Your autoscaling behavior remains how you want it.

StormForge optimizes HPA-managed workloads through bi-dimensional autoscaling. When other tools alter requests, they change the workload’s scaling profile, causing thrash and unexpected behavior. StormForge detects scaling behavior and updates requests alongside HPA target utilization to preserve intended scaling.

Bi-dimensional autoscaling

  • When requests change, the utilization ratio HPA uses to trigger scaling shifts
  • If you only adjust requests without updating the HPA target, you change when and how aggressively the workload scales
  • Our patented bi-dimensional autoscaling solves this by treating requests and HPA targets as a coupled pair, preserving your intended scaling behavior while reducing resource waste

Continuous HPA reconciliation

  • The StormForge Applier watches settings and detects drift
  • When something changes outside of StormForge, it reconciles, automatically restoring optimized values
  • When Argo CD, Flux, or another CD tool deploys, StormForge manages the source of truth for optimized settings, ensuring the correct requests are deployed as the workload gets updated
  • What StormForge optimized stays optimized, until a new recommendation says otherwise

The Agent + Applier

Start with visibility. Add automation when you’re ready.

Not every team is ready to automate optimization on day one. Some need to see the recommendations first, build trust with the data, and prove value before granting write access.
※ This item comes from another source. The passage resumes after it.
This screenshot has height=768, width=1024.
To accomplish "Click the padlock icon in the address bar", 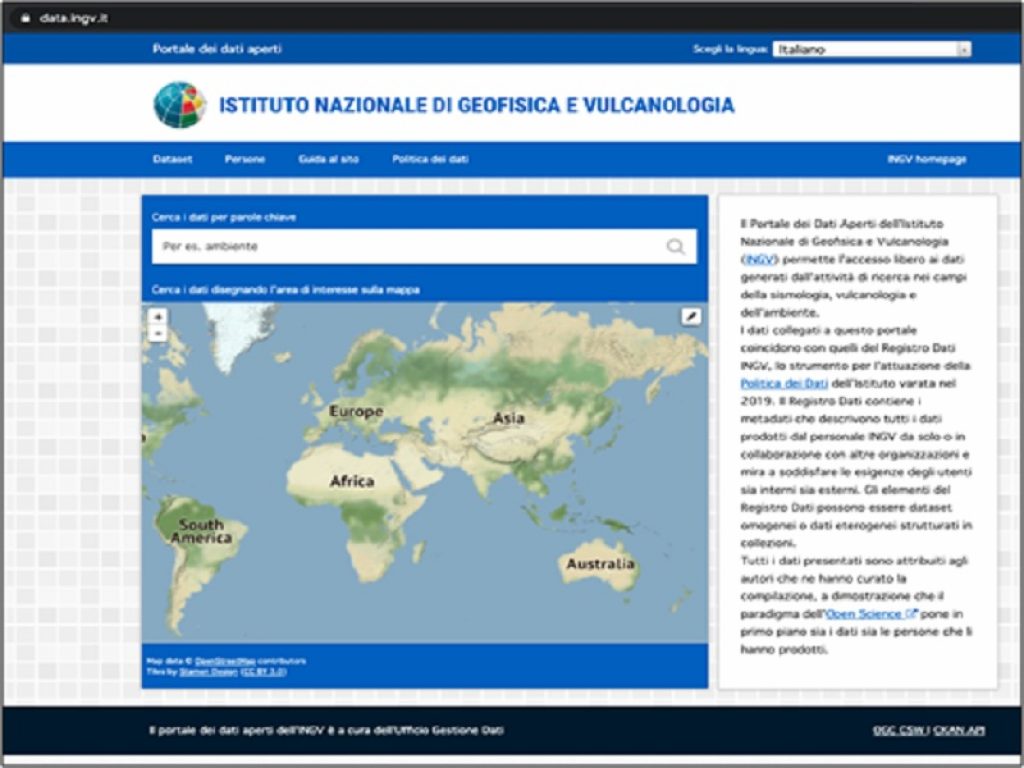I will point(24,17).
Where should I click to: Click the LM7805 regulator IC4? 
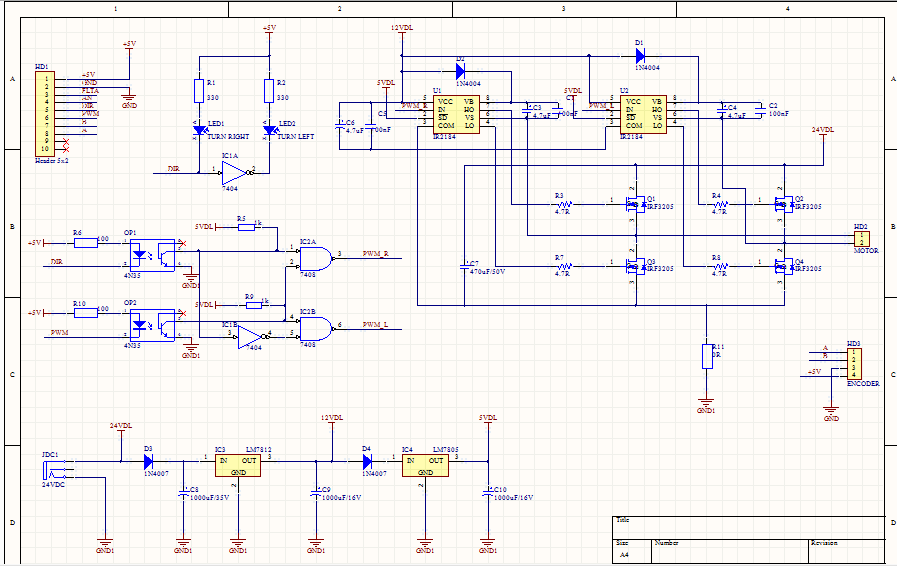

StormForge runs as three lightweight, self-optimizing pods. Install them together or separately depending on where your team is.

The Agent: observe and recommend

  • The controller watches your workloads and configuration
  • A dedicated Prometheus pod handles metric scraping from your workloads
  • Collects CPU, memory, and usage data and forwards it to the StormForge SaaS backend
  • Unlike self-hosted optimization tools that require a full Prometheus stack for storage and processing, this pod handles scraping only
  • No local storage, no retention management, no scaling concerns
  • The SaaS-hosted ML engine analyzes usage patterns and generates right-sizing recommendations on the schedule you define
  • First recommendation takes just a few minutes

The Applier: execute with precision

  • An optional, separately installable component that applies recommendations to your workloads
  • Three apply methods give you control over how changes land:
  • Server-side patches: direct resource updates to workload specs
  • Mutating admission webhook: enables in-place pod resizing and advanced rollout strategies (Immediate and Hybrid)
  • GitOps export: download recommendations as patches for CI/CD-driven apply.
  • After applying, the Applier validates rollout health and monitors the workload
  • If something goes wrong, it catches it
  • If HPA targets drift, it reconciles
  • If a CI/CD deploy overwrites optimized request settings, it reapplies

Policy-based configuration

  • Platform teams set org-wide defaults and guardrails
  • Application teams tune behavior within the namespaces they own
  • Policies cascade in deterministic order, targeting workloads by namespace, label, or type
  • Out of the box defaults cover majority of the workloads, exceptions handled via code

SaaS delivery model

All the intelligence in the cloud. Minimal footprint in your cluster.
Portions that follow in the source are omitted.